With the pictures left out, output the records below exactly.

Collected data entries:
*** Block opens ***

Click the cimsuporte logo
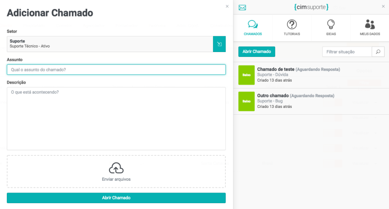The height and width of the screenshot is (209, 389). [x=311, y=7]
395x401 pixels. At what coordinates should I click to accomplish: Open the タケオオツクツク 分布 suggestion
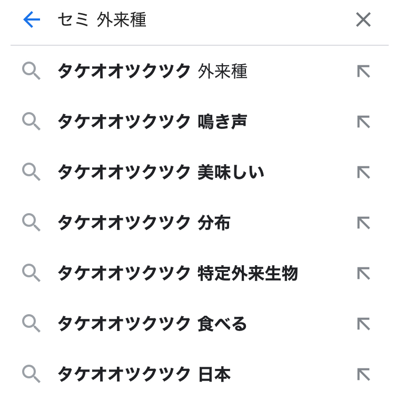(x=143, y=223)
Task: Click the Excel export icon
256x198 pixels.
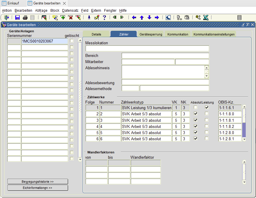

*** Block closes ***

**Solution to the exercise**
Click the cimsuporte logo
The height and width of the screenshot is (209, 389). [x=311, y=7]
395x401 pixels. At what coordinates should I click to accomplish: Open the タケオオツクツク 分布 suggestion
(x=143, y=223)
Task: Click the Excel export icon
256x198 pixels.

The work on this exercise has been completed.